Set exercise
Output as a JSON list of strings the lines from the one containing "Task: Click the download icon next to Excel" through the one containing "will [80, 204].", both included, one string per line and blank lines omitted.

Lines from a dataset:
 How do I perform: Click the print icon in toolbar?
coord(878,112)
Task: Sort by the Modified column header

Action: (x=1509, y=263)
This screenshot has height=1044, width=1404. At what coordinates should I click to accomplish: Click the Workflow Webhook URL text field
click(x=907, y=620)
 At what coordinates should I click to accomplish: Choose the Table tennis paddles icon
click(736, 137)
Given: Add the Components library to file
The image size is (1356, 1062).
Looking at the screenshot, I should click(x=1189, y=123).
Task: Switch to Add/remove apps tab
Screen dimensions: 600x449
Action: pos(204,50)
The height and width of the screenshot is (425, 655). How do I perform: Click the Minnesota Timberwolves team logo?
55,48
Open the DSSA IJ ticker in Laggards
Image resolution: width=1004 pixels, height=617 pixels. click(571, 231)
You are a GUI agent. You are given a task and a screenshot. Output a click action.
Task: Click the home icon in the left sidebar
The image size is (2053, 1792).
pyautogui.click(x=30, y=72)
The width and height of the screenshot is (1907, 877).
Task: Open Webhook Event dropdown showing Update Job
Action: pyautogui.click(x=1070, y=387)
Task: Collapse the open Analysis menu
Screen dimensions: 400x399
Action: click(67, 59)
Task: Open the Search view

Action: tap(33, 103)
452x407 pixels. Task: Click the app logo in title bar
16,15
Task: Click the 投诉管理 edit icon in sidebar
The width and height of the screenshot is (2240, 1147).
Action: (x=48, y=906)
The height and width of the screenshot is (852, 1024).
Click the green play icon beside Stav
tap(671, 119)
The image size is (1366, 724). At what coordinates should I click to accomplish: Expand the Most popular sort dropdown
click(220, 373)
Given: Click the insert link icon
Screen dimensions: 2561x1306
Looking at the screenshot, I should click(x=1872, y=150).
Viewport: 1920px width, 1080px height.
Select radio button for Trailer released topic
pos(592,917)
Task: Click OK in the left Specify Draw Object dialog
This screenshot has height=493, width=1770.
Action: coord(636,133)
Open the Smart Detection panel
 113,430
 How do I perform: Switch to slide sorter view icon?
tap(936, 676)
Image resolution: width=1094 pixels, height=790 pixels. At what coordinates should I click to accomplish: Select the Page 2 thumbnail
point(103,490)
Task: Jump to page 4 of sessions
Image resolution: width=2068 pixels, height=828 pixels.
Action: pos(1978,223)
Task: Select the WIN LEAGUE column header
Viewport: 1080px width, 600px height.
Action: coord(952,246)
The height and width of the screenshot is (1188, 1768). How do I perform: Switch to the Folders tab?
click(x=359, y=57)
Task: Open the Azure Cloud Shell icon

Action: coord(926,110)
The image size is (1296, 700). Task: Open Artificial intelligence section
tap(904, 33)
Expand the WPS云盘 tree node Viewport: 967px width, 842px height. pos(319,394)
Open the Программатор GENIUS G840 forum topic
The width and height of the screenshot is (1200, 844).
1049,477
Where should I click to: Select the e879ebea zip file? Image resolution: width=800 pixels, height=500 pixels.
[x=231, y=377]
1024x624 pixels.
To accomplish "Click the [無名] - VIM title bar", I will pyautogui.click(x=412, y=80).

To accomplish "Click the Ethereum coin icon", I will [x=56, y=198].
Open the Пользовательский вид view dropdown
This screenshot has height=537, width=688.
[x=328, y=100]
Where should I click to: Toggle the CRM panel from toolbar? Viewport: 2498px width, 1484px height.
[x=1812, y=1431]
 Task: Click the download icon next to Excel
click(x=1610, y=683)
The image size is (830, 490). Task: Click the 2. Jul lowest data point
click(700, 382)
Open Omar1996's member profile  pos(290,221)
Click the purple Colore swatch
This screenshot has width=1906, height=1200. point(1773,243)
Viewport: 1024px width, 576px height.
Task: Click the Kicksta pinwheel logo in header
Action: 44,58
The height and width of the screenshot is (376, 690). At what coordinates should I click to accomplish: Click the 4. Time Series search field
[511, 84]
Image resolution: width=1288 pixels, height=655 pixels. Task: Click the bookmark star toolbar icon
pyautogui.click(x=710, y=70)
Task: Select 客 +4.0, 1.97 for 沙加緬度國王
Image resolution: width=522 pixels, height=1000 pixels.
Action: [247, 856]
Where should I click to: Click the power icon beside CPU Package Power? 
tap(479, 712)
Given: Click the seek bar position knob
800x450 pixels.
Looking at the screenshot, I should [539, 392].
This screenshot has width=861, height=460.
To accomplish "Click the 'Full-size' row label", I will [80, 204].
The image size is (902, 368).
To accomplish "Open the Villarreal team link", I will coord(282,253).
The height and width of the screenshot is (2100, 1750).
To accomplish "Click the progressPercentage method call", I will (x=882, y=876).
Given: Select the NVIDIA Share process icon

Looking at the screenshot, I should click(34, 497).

Written response
[
  " Task: Click the download icon next to Excel",
  "click(x=1610, y=683)",
  "The image size is (830, 490). Task: Click the 2. Jul lowest data point",
  "click(700, 382)",
  "Open Omar1996's member profile  pos(290,221)",
  "Click the purple Colore swatch",
  "This screenshot has width=1906, height=1200. point(1773,243)",
  "Viewport: 1024px width, 576px height.",
  "Task: Click the Kicksta pinwheel logo in header",
  "Action: 44,58",
  "The height and width of the screenshot is (376, 690). At what coordinates should I click to accomplish: Click the 4. Time Series search field",
  "[511, 84]",
  "Image resolution: width=1288 pixels, height=655 pixels. Task: Click the bookmark star toolbar icon",
  "pyautogui.click(x=710, y=70)",
  "Task: Select 客 +4.0, 1.97 for 沙加緬度國王",
  "Image resolution: width=522 pixels, height=1000 pixels.",
  "Action: [247, 856]",
  "Where should I click to: Click the power icon beside CPU Package Power? ",
  "tap(479, 712)",
  "Given: Click the seek bar position knob",
  "800x450 pixels.",
  "Looking at the screenshot, I should [539, 392].",
  "This screenshot has width=861, height=460.",
  "To accomplish \"Click the 'Full-size' row label\", I will [80, 204]."
]